E. Use Self-Deprecating Humor. If a question is borderline out of bounds, or emotionally-loaded with tension and negativity, don't be afraid to use self-deprecation to bail out of the question. If the question makes you tense, it makes your audience tense. Humor will lighten the mood, get the audience on your side, and give you a chance to redirect the question, or simply move on to the next. 


F. Be Prepared. For any speech, you need to do your homework and know what's happening with the company or group you will be in front of. Anticipate questions and practice various answers - even practice the out of left field questions you dread. Ask the meeting planner what questions they would anticipate their audience might have. You'll never guess them all, but the more questions you're ready to handle, the easier it'll be when the surprise questions hit.

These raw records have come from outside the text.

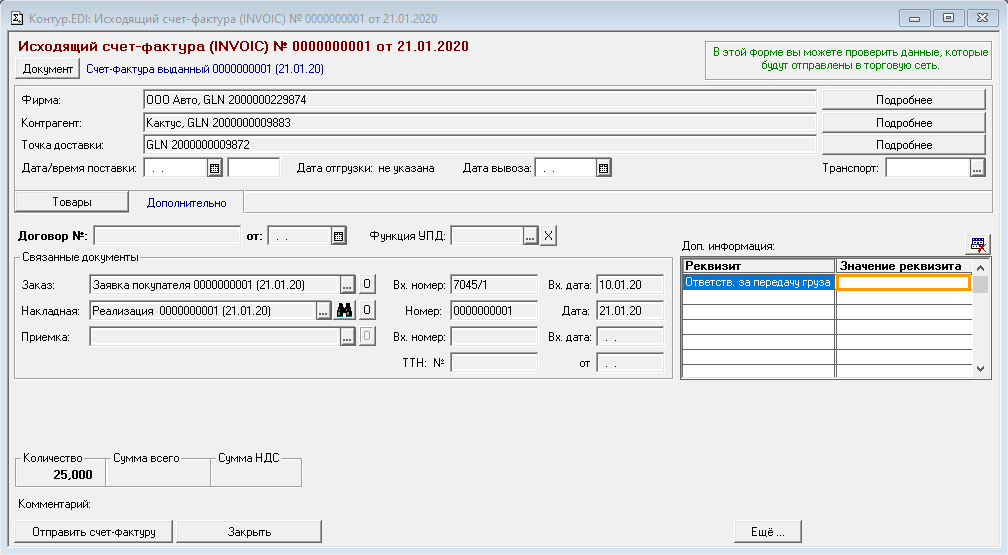
Task: Click Подробнее button for Контрагент
Action: pyautogui.click(x=903, y=123)
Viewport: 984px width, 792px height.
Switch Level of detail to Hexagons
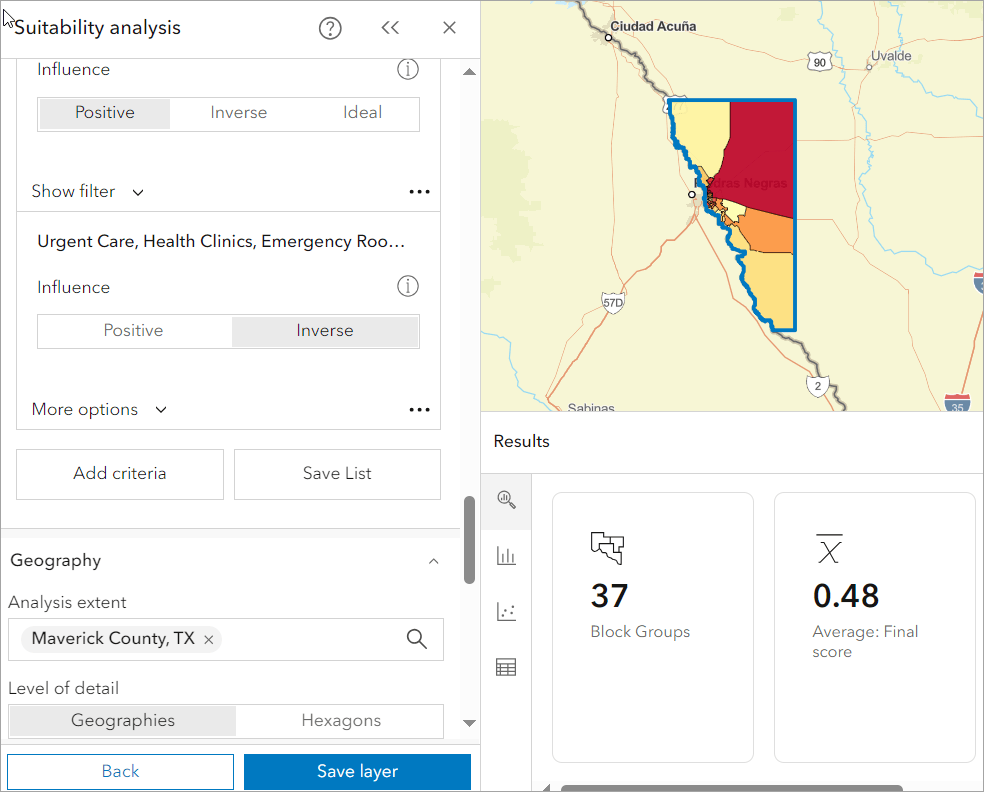pyautogui.click(x=339, y=720)
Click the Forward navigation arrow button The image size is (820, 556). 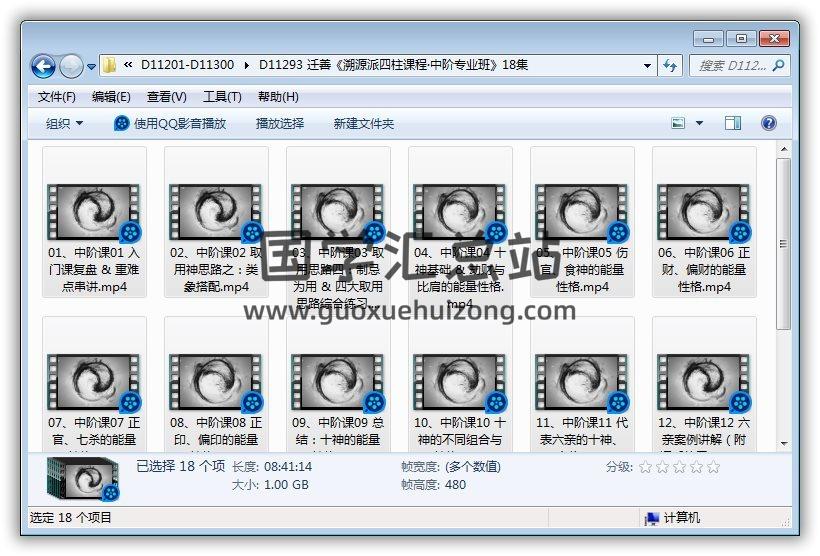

G. I Don't Know. It happens. Sometimes you won't have an answer. Be willing to say so, and your audience will appreciate your candor. Send them somewhere they can get the answer, or promise to follow up at a later time. Then move on.


There is no reason to fear Q&A once you begin implementing these techniques. The audience as a whole is usually on your side, and most of the time you carry all the answers you need right inside your brain.


Questions and Answers done well will create a stronger connection between you and your audience. They will trust you faster, and be more willing to utilize you for answers in the future, whether its by visiting your website, signing up for a newsletter, buying your product, or even booking you in the future. 


Embrace Q&A - it's a great way to Speak & Deliver!